Model¶

The default API for a BartPy model follows the common sklearn API. In particular, it implements:

fit

predict

score

For example, if we just want to train the model using default parameters, we can do:

from bartpy.sklearnmodel import SklearnModel
model = SklearnModel
model.fit(X_train, y_train)
prediction = model.predict(y_test)

The default parameters are designed to be suitable for a wide range of data, but there are a number of parameters that can be passed into the model These parameters can be cross_validated and optimized through grid search in the normal sklearn way

class bartpy.sklearnmodel.SklearnModel(n_trees: int = 50, sigma_a: float = 0.001, sigma_b: float = 0.001, n_samples: int = 200, n_burn: int = 200, p_grow: float = 0.5, p_prune: float = 0.5, alpha: float = 0.95, beta: float = 2.0)[source]¶

The main access point to building BART models in BartPy

Parameters:

n_trees (int) – the number of trees to use, more trees will make a smoother fit, but slow training and fitting
sigma_a (float) – shape parameter of the prior on sigma
sigma_b (float) – scale parameter of the prior on sigma
n_samples (int) – how many recorded samples to take
n_burn (int) – how many samples to run without recording to reach convergence
p_grow (float) – probability of choosing a grow mutation in tree mutation sampling
p_prune (float) – probability of choosing a prune mutation in tree mutation sampling
alpha (float) – prior parameter on tree structure
beta (float) – prior parameter on tree structure

fit(X: pandas.core.frame.DataFrame, y: numpy.ndarray) → bartpy.sklearnmodel.SklearnModel[source]¶

Learn the model based on training data

Parameters:	X (pd.DataFrame) – training covariates y (np.ndarray) – training targets
Returns:	self with trained parameter values
Return type:	SklearnModel

model_samples¶

Array of the model as it was after each sample.

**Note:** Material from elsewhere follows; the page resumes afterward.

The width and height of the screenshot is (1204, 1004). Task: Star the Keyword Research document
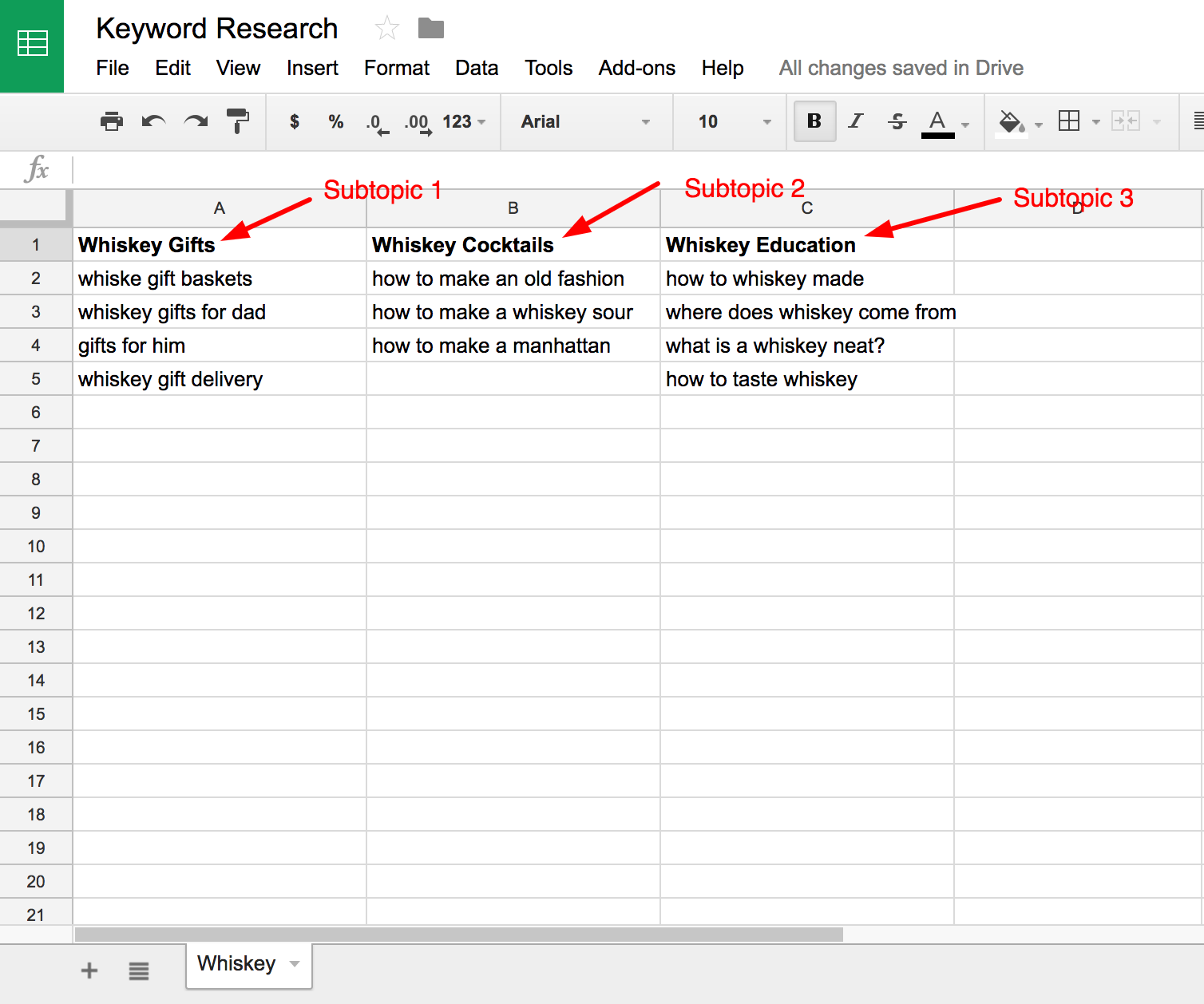click(x=387, y=29)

Useful for examining for:

examining the state of trees, nodes and sigma throughout the sampling

out of sample prediction

Returns None if the model hasn’t been fit

Returns:
Return type:	List[Model]

predict(X: numpy.ndarray = None)[source]¶

Predict the target corresponding to the provided covariate matrix If X is None, will predict based on training covariates

Prediction is based on the mean of all samples

Parameters:	X (pd.DataFrame) – covariates to predict from
Returns:	predictions for the X covariates
Return type:	np.ndarray

prediction_samples¶

Matrix of prediction samples at each point in sampling Useful for assessing convergence, calculating point estimates etc.

Returns:	prediction samples with dimensionality n_samples * n_points
Return type:	np.ndarray